Esa noche Marthona, con cierta vacilación, comentó:

—Espero no haber hecho nada malo, Ayla.

—No te entiendo.

—La Zelandoni me dijo que si intentabas marcharte, no debía intentar detenerte. Cuando esa mañana no volviste, yo me preocupé mucho, pero Lobo más. Le habías ordenado que se quedara conmigo, pero él gemía y quería irse. Sólo por la manera de mirarme, yo sabía ya que deseaba salir en tu busca. Para que no te molestara, lo até con una cuerda alrededor del cuello, como hacías tú a veces cuando no querías que se marchara e importunara. Pero al cabo de unos días el animal estaba tan apenado, y yo tan preocupada, que lo solté. Salió de aquí como una flecha. ¿Hice mal en soltarlo? —preguntó la mujer.

—No, no lo creo, Marthona —respondió Ayla—. No sé si yo estaba en el mundo de los espíritus, pero si lo estaba y él me encontró allí, creo que yo ya venía de vuelta. Lobo me ayudó a encontrar la salida, o al menos a comprender que iba en la dirección correcta. Allí dentro, pese a la oscuridad, los pasadizos son estrechos, y yo me mantenía pegada a la pared. Supongo que habría encontrado la salida igualmente, pero habría tardado más.

—Ni siquiera sé si tenía que haberlo atado. No sé si me correspondía a mí tomar esa decisión. Es cuando me siento incapaz de tomar decisiones, Ayla, cuando me doy cuenta de que me hago mayor. —La antigua jefa cabeceó, como decepcionada consigo misma—. Los asuntos del mundo de los espíritus nunca se me han dado bien. Cuando llegaste estabas tan débil… tal vez la Madre pensó que necesitabas a alguien que te ayudara. Tal vez quería que yo soltara al animal para que fuera a buscarte.

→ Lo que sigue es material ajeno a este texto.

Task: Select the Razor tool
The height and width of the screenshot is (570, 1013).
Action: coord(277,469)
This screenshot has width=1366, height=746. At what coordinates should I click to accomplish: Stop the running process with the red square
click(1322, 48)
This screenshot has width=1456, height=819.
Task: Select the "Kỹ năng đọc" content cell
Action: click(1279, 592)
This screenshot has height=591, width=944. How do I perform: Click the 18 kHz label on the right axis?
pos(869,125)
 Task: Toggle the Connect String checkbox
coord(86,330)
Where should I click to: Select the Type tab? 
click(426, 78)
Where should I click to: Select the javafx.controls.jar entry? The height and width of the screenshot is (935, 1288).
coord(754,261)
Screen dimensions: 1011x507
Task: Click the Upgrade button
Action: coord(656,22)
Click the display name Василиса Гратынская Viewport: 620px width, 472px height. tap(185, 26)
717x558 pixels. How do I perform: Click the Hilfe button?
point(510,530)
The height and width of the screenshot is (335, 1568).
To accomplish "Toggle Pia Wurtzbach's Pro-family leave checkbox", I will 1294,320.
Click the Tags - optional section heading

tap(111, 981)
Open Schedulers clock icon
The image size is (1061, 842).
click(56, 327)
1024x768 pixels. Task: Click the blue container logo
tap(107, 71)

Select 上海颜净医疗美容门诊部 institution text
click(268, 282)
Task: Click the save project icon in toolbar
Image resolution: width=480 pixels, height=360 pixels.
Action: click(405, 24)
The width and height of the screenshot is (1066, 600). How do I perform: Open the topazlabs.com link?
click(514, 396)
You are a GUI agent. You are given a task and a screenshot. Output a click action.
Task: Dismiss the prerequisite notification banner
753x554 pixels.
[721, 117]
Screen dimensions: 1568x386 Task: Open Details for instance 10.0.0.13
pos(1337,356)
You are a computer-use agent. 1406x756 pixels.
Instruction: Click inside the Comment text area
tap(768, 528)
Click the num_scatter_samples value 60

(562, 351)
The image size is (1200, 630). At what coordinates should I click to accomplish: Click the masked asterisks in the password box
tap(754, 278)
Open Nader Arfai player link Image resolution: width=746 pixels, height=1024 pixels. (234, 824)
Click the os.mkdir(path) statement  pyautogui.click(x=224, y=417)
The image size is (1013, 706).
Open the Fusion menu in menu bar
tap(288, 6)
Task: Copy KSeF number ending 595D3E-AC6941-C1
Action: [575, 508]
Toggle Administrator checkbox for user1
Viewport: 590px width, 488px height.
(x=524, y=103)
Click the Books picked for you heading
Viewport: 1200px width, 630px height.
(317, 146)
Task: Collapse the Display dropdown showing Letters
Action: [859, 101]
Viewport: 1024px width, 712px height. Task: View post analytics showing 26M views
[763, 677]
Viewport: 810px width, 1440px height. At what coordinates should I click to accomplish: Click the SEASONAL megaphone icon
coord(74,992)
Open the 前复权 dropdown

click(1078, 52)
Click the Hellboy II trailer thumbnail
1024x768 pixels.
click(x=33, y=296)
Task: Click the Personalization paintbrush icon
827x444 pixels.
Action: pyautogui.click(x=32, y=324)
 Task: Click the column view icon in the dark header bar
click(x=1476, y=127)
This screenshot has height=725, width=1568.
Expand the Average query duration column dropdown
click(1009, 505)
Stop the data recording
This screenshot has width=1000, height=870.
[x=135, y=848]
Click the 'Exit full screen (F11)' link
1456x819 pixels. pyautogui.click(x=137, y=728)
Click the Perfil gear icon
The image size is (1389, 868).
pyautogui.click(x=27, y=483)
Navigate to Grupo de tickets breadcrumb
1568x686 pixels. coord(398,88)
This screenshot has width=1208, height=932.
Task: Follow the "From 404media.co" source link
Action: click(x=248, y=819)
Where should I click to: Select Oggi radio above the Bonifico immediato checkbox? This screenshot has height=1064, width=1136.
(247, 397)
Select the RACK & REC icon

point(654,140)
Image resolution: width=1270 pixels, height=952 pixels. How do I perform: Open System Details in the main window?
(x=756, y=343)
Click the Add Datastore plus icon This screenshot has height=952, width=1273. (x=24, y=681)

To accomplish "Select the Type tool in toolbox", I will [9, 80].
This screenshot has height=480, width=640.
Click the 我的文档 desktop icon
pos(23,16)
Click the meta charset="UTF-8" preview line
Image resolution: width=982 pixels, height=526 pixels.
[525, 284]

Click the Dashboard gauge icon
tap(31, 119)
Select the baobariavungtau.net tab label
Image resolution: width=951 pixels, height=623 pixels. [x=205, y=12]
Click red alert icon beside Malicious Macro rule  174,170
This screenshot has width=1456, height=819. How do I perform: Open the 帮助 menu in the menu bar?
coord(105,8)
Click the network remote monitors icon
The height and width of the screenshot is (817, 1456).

—No creo que hayas hecho nada malo. Las cosas tienden a suceder como desea la Madre —dijo Ayla—. Ahora mismo lo que quiero es bajar al Río y nadar un buen rato, y luego asearme bien. ¿Sabes si la Zelandoni dejó un poco de esa espuma limpiadora de los losadunai? ¿La que le enseñé a hacer con grasa y ceniza? Le gusta usarla para purificar, sobre todo para que los cavadores de tumbas se laven las manos.

—No sé nada de la espuma de la Zelandoni, pero yo también tengo —respondió Marthona—. A veces lavo con ella los tejidos. Incluso la he usado para mis bandejas, las que empleo para poner la carne y recoger grasa limpia. ¿También sirve para bañarse?

—A veces los losadunai lo hacían. Puede resultar áspera y enrojecer la piel. Normalmente prefiero la hierba jabonera, u otra planta, pero ahora mismo mi mayor deseo es estar limpia —contestó Ayla.

—Si hubiera un pozo con aguas termales curativas de Doni cerca de aquí —se dijo Ayla en voz alta mientras se dirigía al Río con Lobo a su lado—, sería perfecto, pero de momento tendré que conformarme con el Río.

El lobo alzó la mirada al oírla. Desde su regreso, permanecía siempre cerca de ella, sin perderla de vista en ningún momento.

El calor del sol le resultó agradable mientras recorría el sendero hacia el lugar donde solían bañarse. Se enjabonó todo el cuerpo y se lavó el pelo; luego se sumergió en el agua para quitarse el jabón y nadó un buen rato. Salió del río y se reclinó en una roca lisa para secarse al sol mientras se peinaba. «Qué sol tan agradable», pensó. Extendió su piel de gamuza para secar y se tendió encima. «¿Cuándo fue la primera vez que me tumbé en esta roca? Fue el mismo día de mi llegada a la caverna, cuando Jondalar y yo vinimos a darnos un baño.»

Pensó en Jondalar, y en su imaginación lo vio acostado y desnudo a su lado. Su pelo rubio y su barba algo más oscura… No, era verano, o sea que debía de ir afeitado. La frente amplia y alta, donde empezaban a aparecer las arrugas causadas por su costumbre de fruncirla cuando se concentraba o estaba preocupado. Los ojos de un vivo color azul, mirándola con amor y deseo: Jonayla los tenía iguales. La nariz fina y recta, la barbilla prominente y labios carnosos y sensuales.